Brief:
Could you copy exactly the lines below, beginning at the line with "Image resolution: width=635, height=2576." and stopping after the line with "[Increase quantity by 1] (118, 588)", with no pictures?

Source information:
———

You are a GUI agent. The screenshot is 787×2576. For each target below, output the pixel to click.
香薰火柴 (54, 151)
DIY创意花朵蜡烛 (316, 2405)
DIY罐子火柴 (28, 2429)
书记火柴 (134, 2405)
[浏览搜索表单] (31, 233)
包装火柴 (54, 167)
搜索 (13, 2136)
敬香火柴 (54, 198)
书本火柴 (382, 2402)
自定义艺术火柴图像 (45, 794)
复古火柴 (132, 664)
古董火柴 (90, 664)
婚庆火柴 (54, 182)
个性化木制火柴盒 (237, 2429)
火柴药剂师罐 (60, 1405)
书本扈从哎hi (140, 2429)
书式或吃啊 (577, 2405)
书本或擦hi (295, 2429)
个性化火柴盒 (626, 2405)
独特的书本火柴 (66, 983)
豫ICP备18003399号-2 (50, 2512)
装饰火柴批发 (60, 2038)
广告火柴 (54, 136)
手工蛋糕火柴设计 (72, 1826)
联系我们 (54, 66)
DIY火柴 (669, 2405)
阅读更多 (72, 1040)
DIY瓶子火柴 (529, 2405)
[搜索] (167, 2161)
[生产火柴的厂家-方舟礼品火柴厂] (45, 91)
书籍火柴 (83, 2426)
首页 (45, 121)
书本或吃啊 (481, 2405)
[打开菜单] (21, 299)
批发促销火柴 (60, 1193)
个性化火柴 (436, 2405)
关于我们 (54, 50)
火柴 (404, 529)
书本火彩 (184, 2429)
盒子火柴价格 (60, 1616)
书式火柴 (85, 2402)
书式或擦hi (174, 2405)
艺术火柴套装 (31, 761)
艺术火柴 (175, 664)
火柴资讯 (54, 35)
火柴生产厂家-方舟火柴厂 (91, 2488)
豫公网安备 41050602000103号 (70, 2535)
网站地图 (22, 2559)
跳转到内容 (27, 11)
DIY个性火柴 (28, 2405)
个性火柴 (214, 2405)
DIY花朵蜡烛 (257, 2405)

———

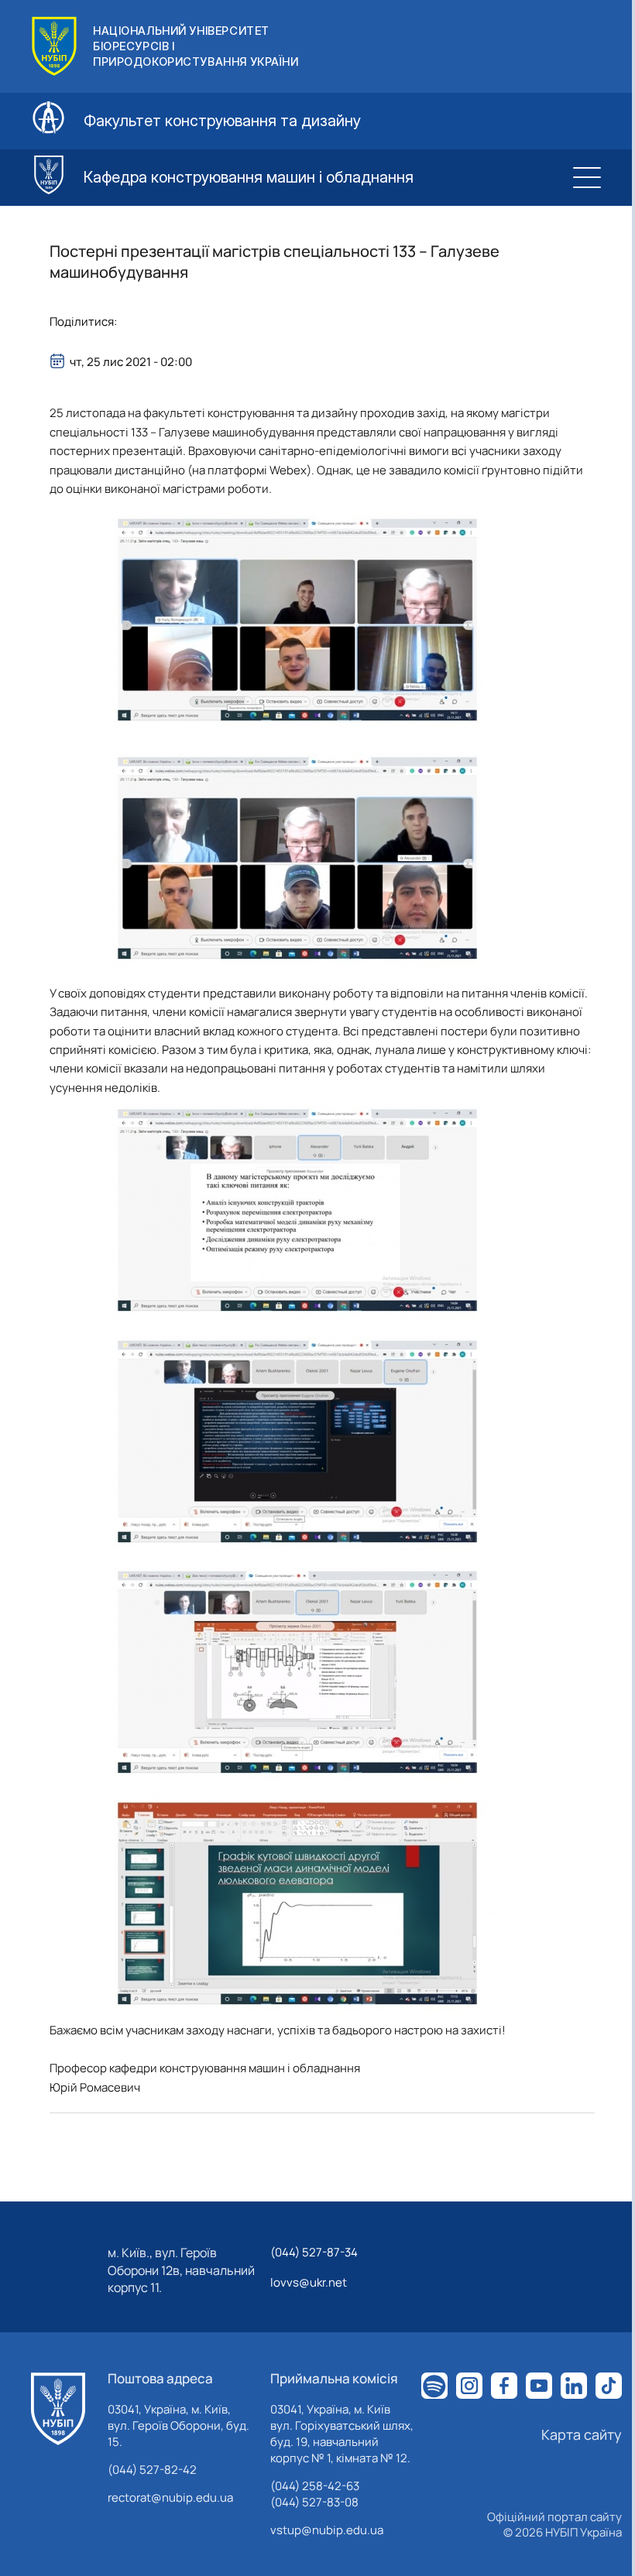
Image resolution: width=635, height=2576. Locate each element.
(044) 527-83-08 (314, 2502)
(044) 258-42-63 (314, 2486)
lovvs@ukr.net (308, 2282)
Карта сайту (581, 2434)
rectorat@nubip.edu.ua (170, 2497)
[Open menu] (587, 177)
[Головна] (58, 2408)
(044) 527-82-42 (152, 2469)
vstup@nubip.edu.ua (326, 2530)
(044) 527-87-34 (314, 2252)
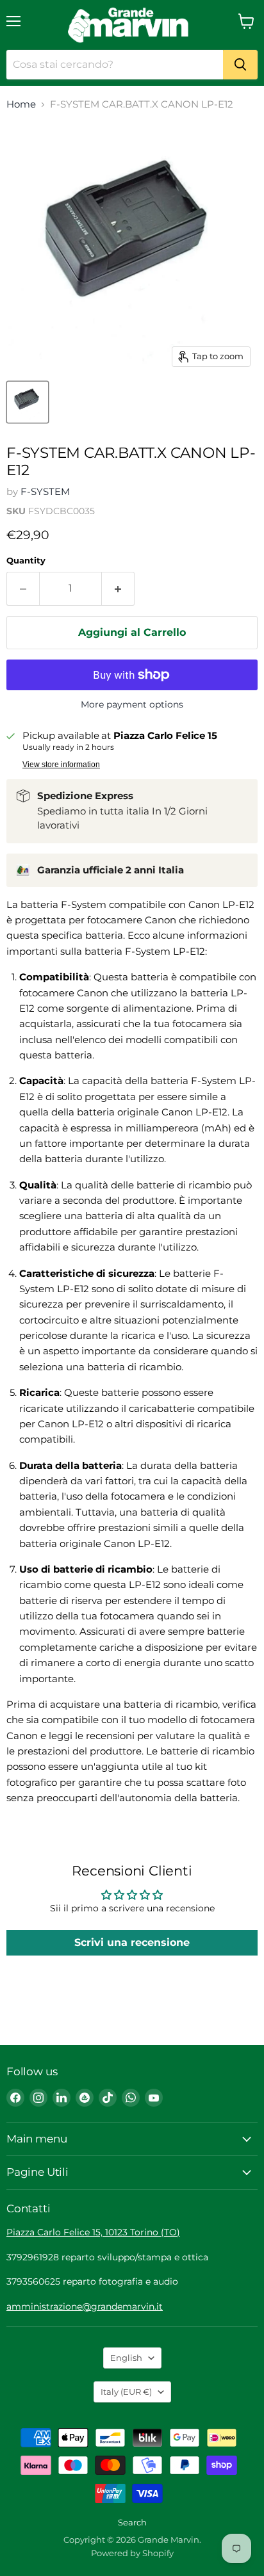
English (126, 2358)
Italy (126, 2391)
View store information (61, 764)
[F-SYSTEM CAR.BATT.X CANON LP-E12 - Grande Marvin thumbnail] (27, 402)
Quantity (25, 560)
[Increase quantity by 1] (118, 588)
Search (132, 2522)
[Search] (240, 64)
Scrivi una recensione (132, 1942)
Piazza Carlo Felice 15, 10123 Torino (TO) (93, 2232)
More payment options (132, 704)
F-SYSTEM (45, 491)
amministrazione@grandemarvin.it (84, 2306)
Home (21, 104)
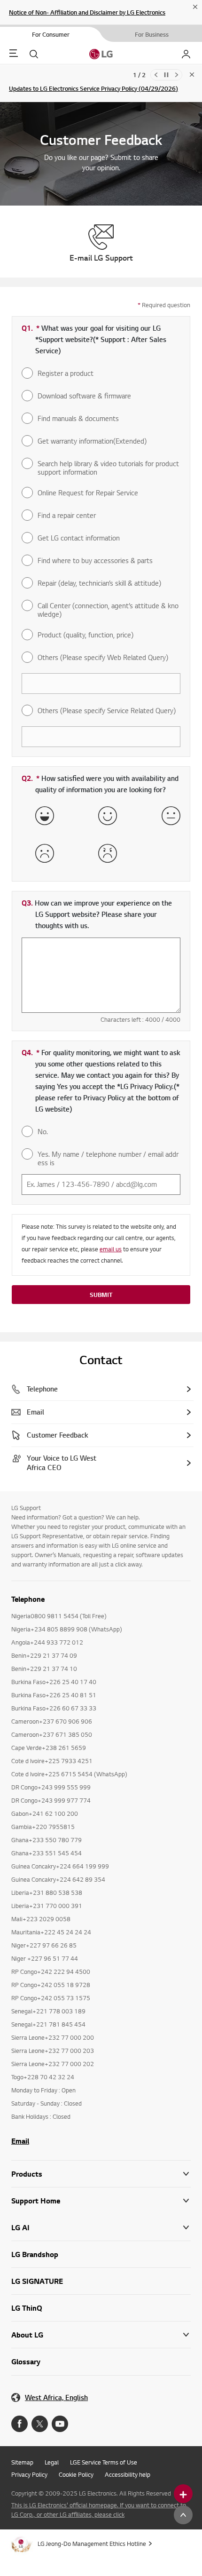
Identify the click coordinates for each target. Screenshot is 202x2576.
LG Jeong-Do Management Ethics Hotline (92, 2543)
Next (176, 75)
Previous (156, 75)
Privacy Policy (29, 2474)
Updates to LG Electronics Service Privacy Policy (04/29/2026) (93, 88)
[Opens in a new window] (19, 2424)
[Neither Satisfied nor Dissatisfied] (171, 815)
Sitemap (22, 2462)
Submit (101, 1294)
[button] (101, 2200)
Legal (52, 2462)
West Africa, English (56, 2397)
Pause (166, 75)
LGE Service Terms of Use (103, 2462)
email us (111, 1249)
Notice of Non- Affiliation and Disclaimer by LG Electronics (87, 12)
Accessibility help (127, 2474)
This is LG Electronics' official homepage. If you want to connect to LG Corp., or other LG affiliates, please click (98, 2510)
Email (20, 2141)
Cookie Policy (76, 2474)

———

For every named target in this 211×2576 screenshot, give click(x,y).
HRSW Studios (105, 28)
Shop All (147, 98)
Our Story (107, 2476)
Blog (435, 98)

———

Result for this exercise:
Image resolution: width=635, height=2576. Locate each element.
(044) 527-83-08 (314, 2502)
(044) 258-42-63 (314, 2486)
lovvs@ukr.net (308, 2282)
Карта сайту (581, 2434)
rectorat@nubip.edu.ua (170, 2497)
[Open menu] (587, 177)
[Головна] (58, 2408)
(044) 527-82-42 (152, 2469)
vstup@nubip.edu.ua (326, 2530)
(044) 527-87-34 (314, 2252)
English (126, 2358)
Italy (126, 2391)
View store information (61, 764)
[F-SYSTEM CAR.BATT.X CANON LP-E12 - Grande Marvin thumbnail] (27, 402)
Quantity (25, 560)
[Increase quantity by 1] (118, 588)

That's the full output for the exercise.